Thanks to assorted special interests and inept government officials, we have now witnessed the worst economic crisis since the Great Depression. Yet Robert Pollin avers that other special interests and officials can revive the economy if they’ll make the right choices about where to invest billions of dollars borrowed from future generations. We’re skeptical. Here are three reasons why.

First, while some details of the causes and consequences of the economic crisis are still emerging, we know that part of the problem arose from the excessively easy credit policies followed by the world’s central banks, particularly the Federal Reserve, after 2001. Another cause was the politically driven misbehavior of the giant government-sponsored enterprises Fannie Mae and Freddie Mac. And we know the immunity from liability that the government provided to credit-rating agencies, together with inept regulation of them, destroyed the functioning of market signals of credit-worthiness.

• [Data rows]:

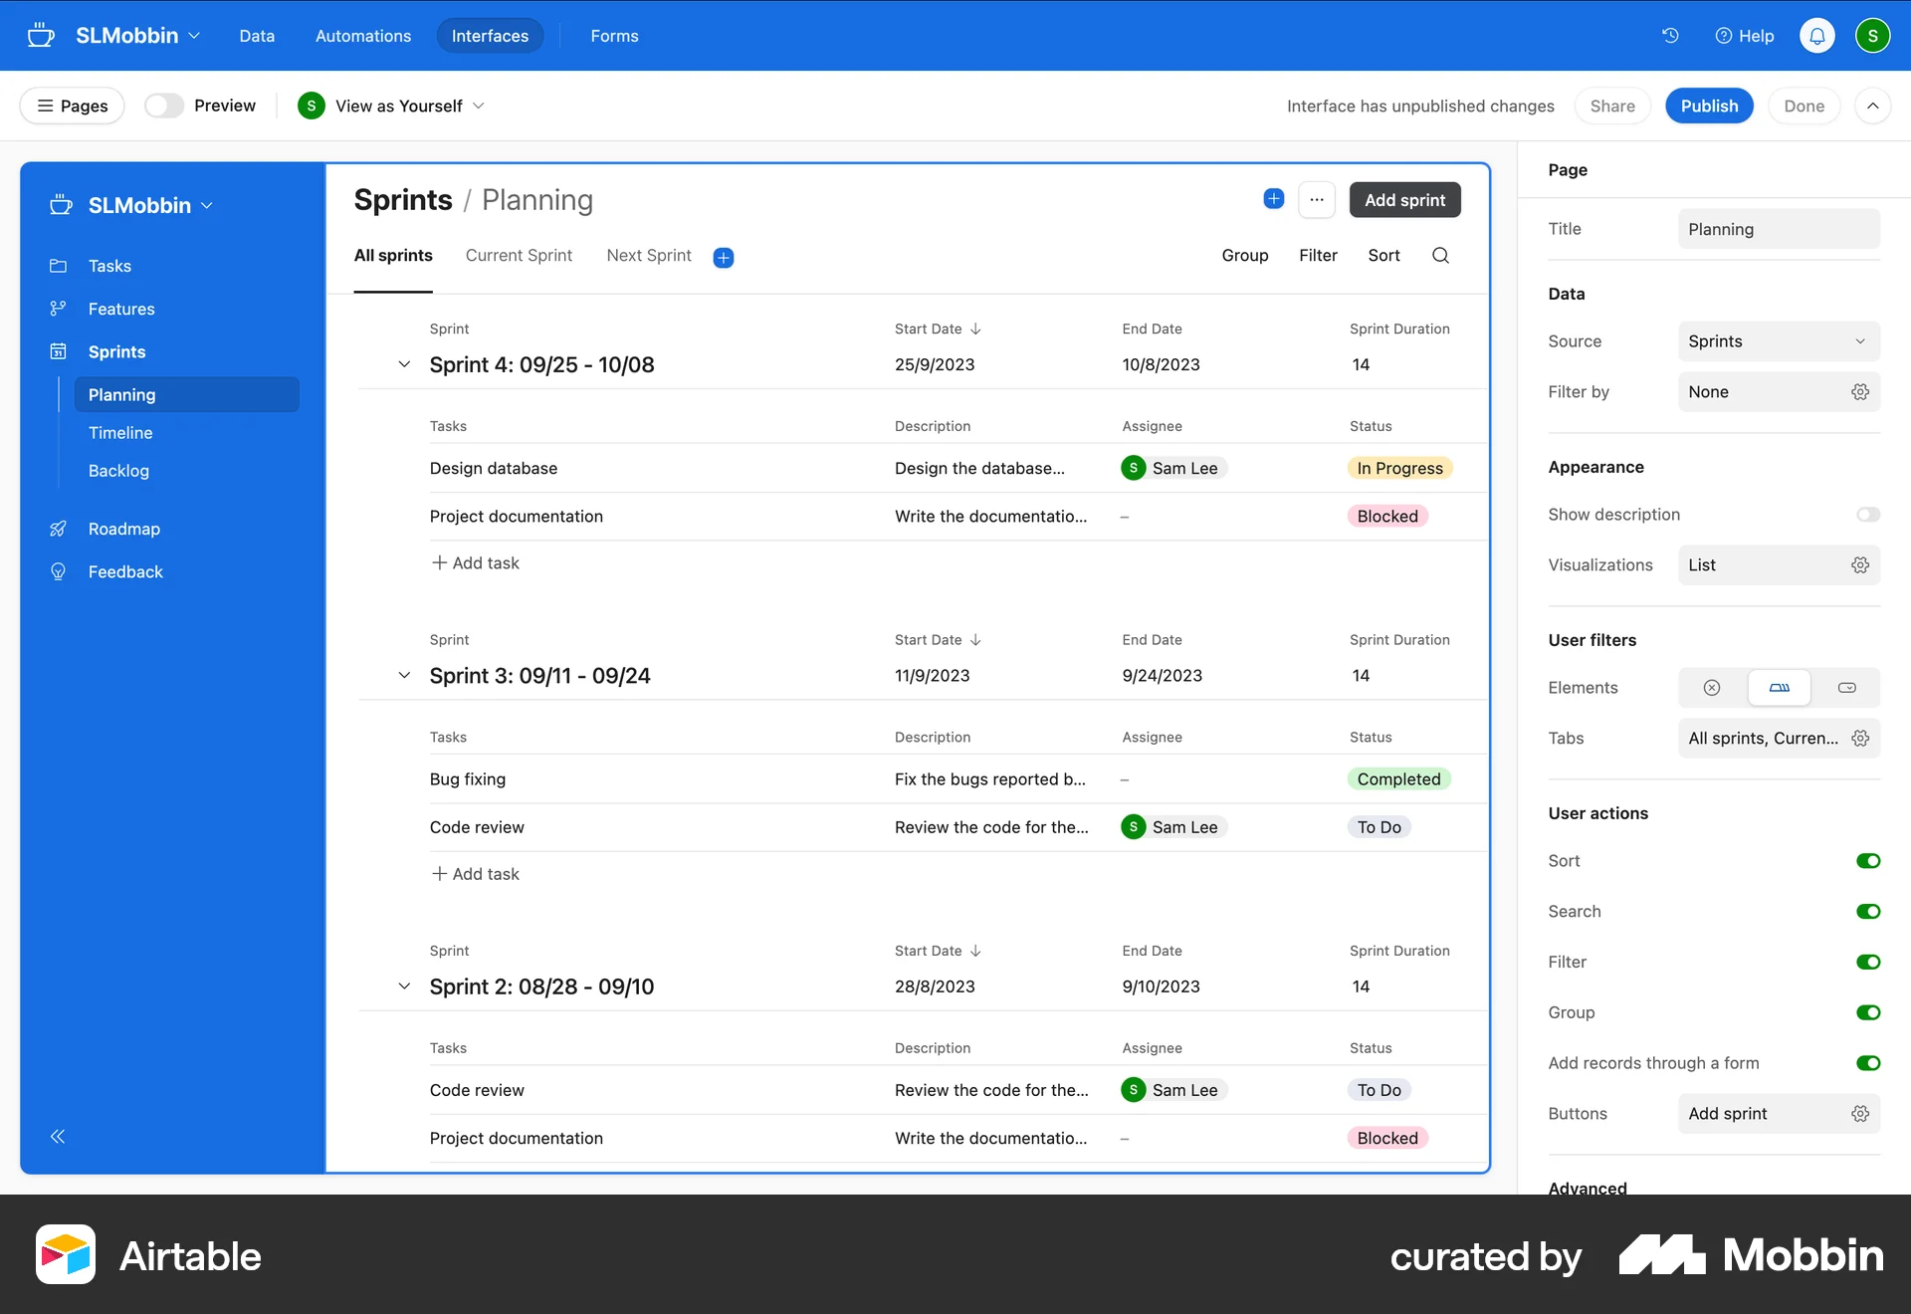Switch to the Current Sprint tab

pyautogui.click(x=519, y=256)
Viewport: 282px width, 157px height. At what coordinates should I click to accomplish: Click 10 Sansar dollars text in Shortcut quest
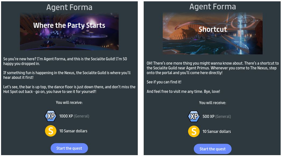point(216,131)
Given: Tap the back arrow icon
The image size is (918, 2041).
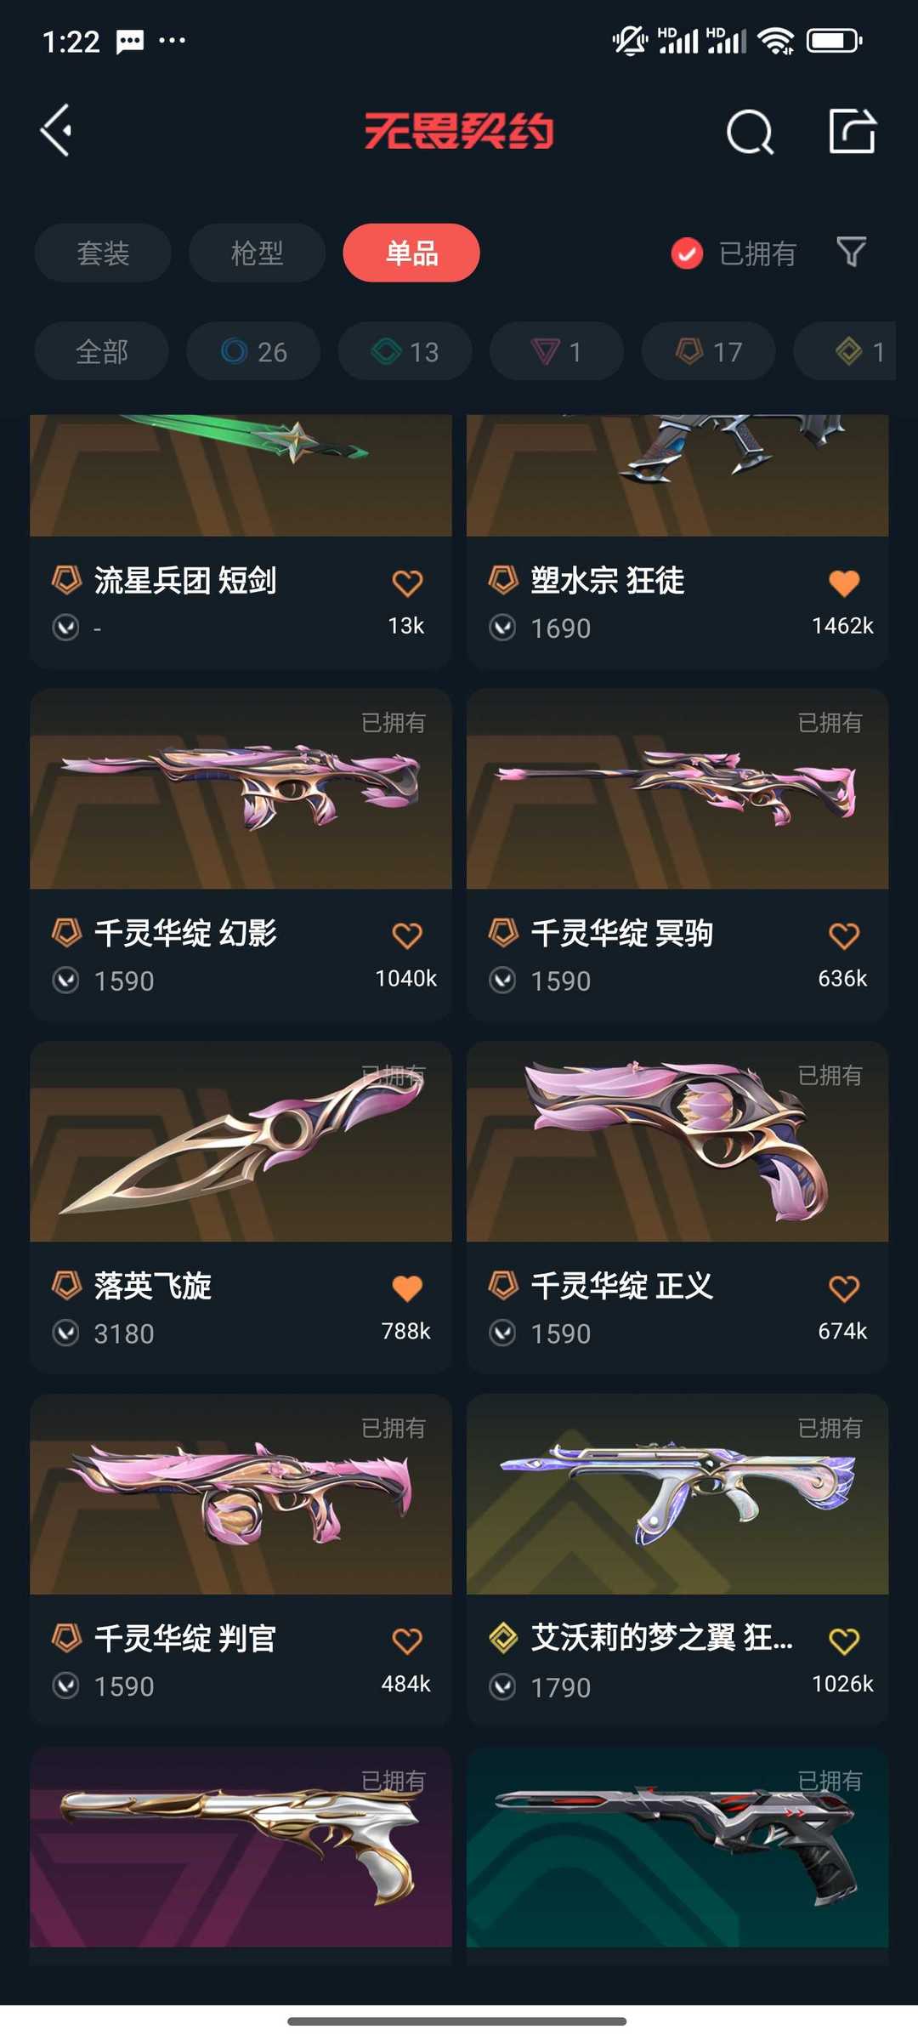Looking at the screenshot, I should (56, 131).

• [What the exercise asks]:
Reproduce the stretch of the economic crisis passage from "Thanks to assorted" through "three reasons why.", substituting "lobbyists" for "special interests". The items here were drawn from a different source.

• [Final answer]:
Thanks to assorted lobbyists and inept government officials, we have now witnessed the worst economic crisis since the Great Depression. Yet Robert Pollin avers that other lobbyists and officials can revive the economy if they’ll make the right choices about where to invest billions of dollars borrowed from future generations. We’re skeptical. Here are three reasons why.